Radial Attention: $O(n\log n)$ Sparse Attention with Energy Decay for Long Video Generation

TL;DR

This paper introduces Radial Attention, a sparse attention mechanism with O(n log n) complexity for long video generation, leveraging energy decay principles to improve efficiency and extendability of diffusion models.

Contribution

It proposes Radial Attention, a novel sparse attention method inspired by energy decay, enabling scalable, efficient long video generation and fine-tuning of pre-trained diffusion models.

Findings

Achieves up to 1.9× speedup over dense attention.

Enables up to 4× longer video generation with minimal tuning.

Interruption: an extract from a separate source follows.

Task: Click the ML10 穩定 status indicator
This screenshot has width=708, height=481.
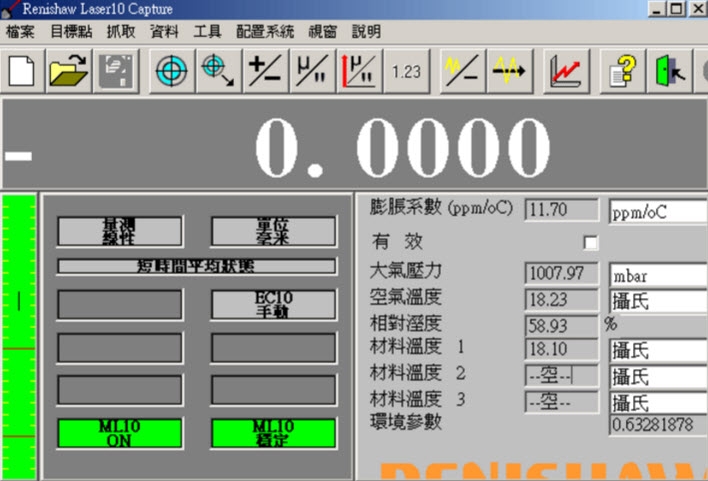Action: tap(273, 433)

Reduces training costs by up to 4.4×.

Abstract

Recent advances in diffusion models have enabled high-quality video generation, but the additional temporal dimension significantly increases computational costs, making training and inference on long videos prohibitively expensive. In this paper, we identify a phenomenon we term Spatiotemporal Energy Decay in video diffusion models: post-softmax attention scores diminish as spatial and temporal distance between tokens increase, akin to the physical decay of signal or waves over space and time in nature. Motivated by this, we propose Radial Attention, a scalable sparse attention mechanism with $\mathcal{O}(n \log n)$ complexity that translates energy decay into exponentially decaying compute density, which is significantly more efficient than standard $\mathcal{O}(n^2)$ dense attention and more expressive than linear attention. Specifically, Radial Attention employs a simple, static attention mask where each token attends to spatially nearby tokens, with the attention window size shrinking with temporal distance. Moreover, it allows pre-trained video diffusion models to extend their generation length with efficient LoRA-based fine-tuning. Extensive experiments show that Radial Attention maintains video quality across Wan2.1-14B, HunyuanVideo, and Mochi 1, achieving up to a 1.9$\times$ speedup over the original dense attention. With minimal tuning, it enables video generation up to 4$\times$ longer while reducing training costs by up to 4.4$\times$ compared to direct fine-tuning and accelerating inference by up to 3.7$\times$ compared to dense attention inference. Code is released at \href{https://github.com/mit-han-lab/radial-attention}{https://github.com/mit-han-lab/radial-attention}.